A quel punto, lei scoppiò a ridere, e un attimo dopo si fece seria. «Senti, Vanni, è inutile che venite a piangere da me quando, se qualcuno mi vede camminare con la custodia del basso in spalla, la prima reazione di quellx ingratx è: "Ma ChE bElLo, SuOnI lA cHiTaRrA eLeTtRiCa?" Non dovete lamentarvi, poi, zio can! La gente è ignorante al giorno d'oggi!»

Vanni non riuscì a comprendere il motivo di tale reazione da parte della bassista, così rise, borbottò un «Ostrega, sì!» e mandò giù un sorso dello Spritz, il quale riempiva il bicchiere del ragazzo.

Clover sorrise.

«Guarda che l'ho capito che non hai capito» dichiarò, sempre in direzione del mio amico, il quale alzò un sopracciglio, evidentemente più confuso di quanto non lo fosse già prima.

Tu guardalo, questo, si sveglia solo quando vede una bella ragazza passargli davanti: lì capisce tutto, ma, se questa "presenza divina" non c'è, è come se stesse dormendo in piedi, vivendo ma non perché respira.

Giovanni e io non eravamo propriamente amici, in realtà, perché io odiavo il suo carattere e le cose che gli interessavano, mentre lui sopportava appena il fatto che io fossi accanto a lui in quel momento, quindi potrete ben immaginare le discussioni che facevamo, verbalmente e nelle chat.

Però, nonostante ciò, gli volevo bene.

Carlo, il mio migliore amico, era seduto di fianco a me e stava leggendo le notizie dal server della Connection, l'ente che gestiva tutto quanto: economia, lavoro, turismo, commercio... insomma, il controllo ce l'avevano loro, e non si sapeva nemmeno chi fossero questi "loro".

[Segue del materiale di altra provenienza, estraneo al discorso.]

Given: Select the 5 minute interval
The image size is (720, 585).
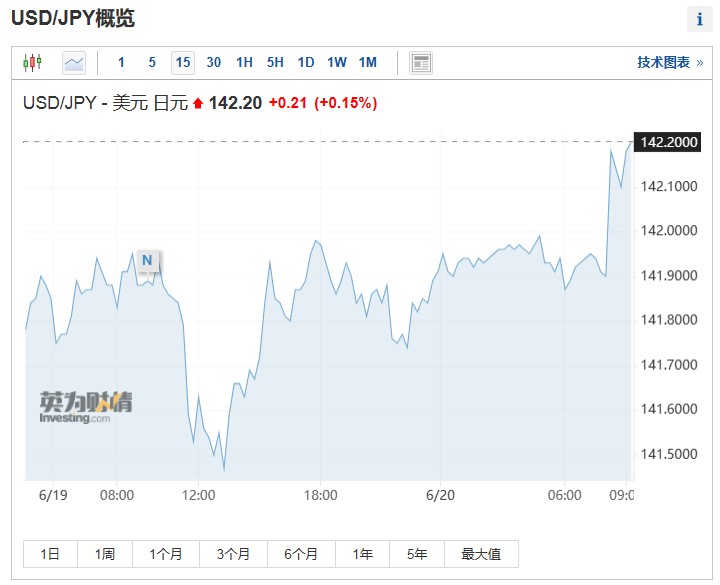Looking at the screenshot, I should tap(152, 62).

L'unica cosa certa era che dovevamo fidarci, e che era tutto sotto controllo: avremmo dovuto continuare a vivere la nostra vita, perché avrebbero pensato "loro" ad ogni cosa.

«Che si dice in giro?» chiesi, senza invece sbirciare lo schermo del cellulare del mio amico, perché ero consapevole del fatto che odiava quando le persone facevano così.

«Che oggi si sono verificati dei tumulti davanti alla sede centrale della Connection... continuo a non capire perché la gente protesta quando non c'è motivo di farlo» spiegò il ragazzo, che parlava e faceva scorrere gli occhi sullo schermo in contemporanea.

«Già, onestamente nemmeno io capisco perché» dissi, mentre mi rimettevo a posto gli occhiali, a rischio di caduta.

Magari fosse stato davvero così.
Io sapevo benissimo cosa facevano lì dentro.